Porque cuando llegó el confinamiento yo me fui de mí misma y descansé. Se detuvo el ritmo de la vida que llevaba desde hacía muchos años. Me vi obligada parar de golpe.  Parar radicalmente de un día para otro no es algo que hubiera hecho nunca siendo adulta. Me recordó los largos periodos hospitalarios de mi niñez, me devolvió a aquellas horas que yo recuerdo como felices. Mucha gente que ha pasado meses en un hospital o en la cama, con enfermedades no graves pero que obligan al encierro, sabe lo que eso significa. Dependiendo de las circunstancias puede ser terrible o, a veces, casi una bendición. Hace dos años yo iba subida a un bólido, e iba así desde hacía mucho tiempo. No podía parar, no podía dormir, no sabía descansar, me comía la angustia. De repente, el bólido dio un frenazo en seco y me quedé en casa. No había nada que hacer, ningún sitio al que ir. No había que preocuparse de perder el tiempo, el tiempo se perdía solo. Ni siquiera era comparable a estar de vacaciones. En las vacaciones se hacen cosas, se viaja, se va a cine, se tiene ocio. Durante el confinamiento no había ocio, ni no-ocio, sólo había tiempo. Ni siquiera se podía comprar. Se podía leer, ver películas, mirar por la ventana y ver el sol salir, luego ponerse. Tuve aquellos días una percepción extraordinaria del tiempo, casi podía escucharlo. Me podía escuchar a mí misma respirar, pensar.

El mundo exterior era otro y tan extraño que era como estar en otro planeta, uno tranquilo. No había coches, nos rodeaba el silencio. Un silencio que jamás volveremos a escuchar. La ciudad parecía un decorado y sobrecogía. Me sentía extraordinariamente sola, metida en mi casa en una ciudad vacía sobre la que hubiera caído una bomba de neutrones y yo fuera la única habitante y, al mismo tiempo, acompañada como nunca. Con tiempo y ganas de hablar y compartir con amigas y familiares. Hablar pausado, hablar de lo que nos pasaba, sin prisa, sin tener que salir corriendo a ningún sitio, ni vernos obligadas a comentar nada de una actualidad que había desaparecido. Ni prisa,  ni impaciencia, ni angustia, ni necesidad. Casi se podría decir que era una especie de descanso, o exilio, del capitalismo productivista. Éramos otras personas, estábamos fuera, en un no lugar.

Las yerbas crecían en los alcorques, y los conejos se adueñaban de las rotondas. Al abrir las ventanas de mi casa, donde está siempre el sonido de la autopista, no se escuchaban más que pájaros. Recuerdo cómo caían las tardes muy despacio y yo las miraba caer tumbada en el sofá, sintiendo que todo ese tiempo era mío, que me pertenecía. Luego, los aplausos eran el momento de terminar con el día y dar paso a la noche. Y esos minutos del aplauso nos hermanaban a todos los vecinos. Sí, sabíamos que era falso, pero aun así nos lo queríamos permitir, deseábamos sentirnos cerca unos de otros. Deseábamos pensar que los otros nos  importaban: nuestras personas queridas pero también las y los sanitarios, la gente que se esforzaba por nosotras, queríamos mostrarnos solidarios y amables. El odio no tenía presencia en esas tardes de primavera  y de un verano que comenzaba por entonces vacío de gente y que se extendía por el cemento pensando que era campo. Sí, el odio nos llegaba  por la televisión, en los gritos de partidos que no abandonaron un minuto la crispación, pero durante unos meses, lo que pasaba en la televisión parecía irreal y absurdo, porque la realidad éramos nosotras y nosotros, viviendo en casa, con tiempo, con silencio, con miedo, con esperanza, con mucho dolor mucha gente, con tranquilidad otra mucha, con impaciencia, pero sin odio.
****************************************
▶ PREGUNTAS DE ESTUDIO:
1: Responde estas preguntas sobre el texto del confinamiento:
(a) ¿Qué periodos de la niñez le recordó a quien narra el confinamiento?
(b) ¿Qué animales se adueñaban de las rotondas?
(c) ¿Qué se escuchaba al abrir las ventanas de la casa?
2: Vuelve a escribir todo lo que va en el texto del confinamiento desde "El mundo exterior" hasta "un no lugar.", sin cambiar nada.
Las filas que siguen proceden de otra fuente.

(Extractos del conjunto de datos)
****************************************
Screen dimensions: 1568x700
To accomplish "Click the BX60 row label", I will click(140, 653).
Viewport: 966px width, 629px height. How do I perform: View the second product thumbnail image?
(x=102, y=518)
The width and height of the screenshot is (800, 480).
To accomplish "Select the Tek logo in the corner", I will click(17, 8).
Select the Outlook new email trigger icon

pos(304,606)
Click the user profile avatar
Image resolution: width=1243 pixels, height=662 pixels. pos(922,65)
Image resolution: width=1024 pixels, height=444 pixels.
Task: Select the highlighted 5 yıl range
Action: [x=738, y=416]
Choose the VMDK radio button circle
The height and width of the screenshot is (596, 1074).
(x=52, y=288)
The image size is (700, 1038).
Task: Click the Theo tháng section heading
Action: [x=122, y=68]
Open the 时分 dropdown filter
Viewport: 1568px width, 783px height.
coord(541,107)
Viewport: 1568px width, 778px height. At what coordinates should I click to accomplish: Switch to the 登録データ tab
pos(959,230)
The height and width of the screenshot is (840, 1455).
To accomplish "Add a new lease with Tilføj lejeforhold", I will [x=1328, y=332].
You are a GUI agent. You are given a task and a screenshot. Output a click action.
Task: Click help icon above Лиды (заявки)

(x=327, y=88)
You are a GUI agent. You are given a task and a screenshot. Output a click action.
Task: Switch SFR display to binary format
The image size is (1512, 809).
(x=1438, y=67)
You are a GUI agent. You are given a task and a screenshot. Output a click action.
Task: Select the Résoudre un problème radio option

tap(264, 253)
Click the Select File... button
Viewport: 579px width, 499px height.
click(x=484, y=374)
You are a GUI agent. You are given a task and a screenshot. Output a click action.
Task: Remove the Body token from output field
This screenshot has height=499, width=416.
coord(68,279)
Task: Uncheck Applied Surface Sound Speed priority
****************************************
▶ RESPUESTAS DEL EJERCICIO:
1:
(a) Los largos periodos hospitalarios de su niñez.
(b) Los conejos.
(c) Solo se escuchaban pájaros.

2:
El mundo exterior era otro y tan extraño que era como estar en otro planeta, uno tranquilo. No había coches, nos rodeaba el silencio. Un silencio que jamás volveremos a escuchar. La ciudad parecía un decorado y sobrecogía. Me sentía extraordinariamente sola, metida en mi casa en una ciudad vacía sobre la que hubiera caído una bomba de neutrones y yo fuera la única habitante y, al mismo tiempo, acompañada como nunca. Con tiempo y ganas de hablar y compartir con amigas y familiares. Hablar pausado, hablar de lo que nos pasaba, sin prisa, sin tener que salir corriendo a ningún sitio, ni vernos obligadas a comentar nada de una actualidad que había desaparecido. Ni prisa,  ni impaciencia, ni angustia, ni necesidad. Casi se podría decir que era una especie de descanso, o exilio, del capitalismo productivista. Éramos otras personas, estábamos fuera, en un no lugar.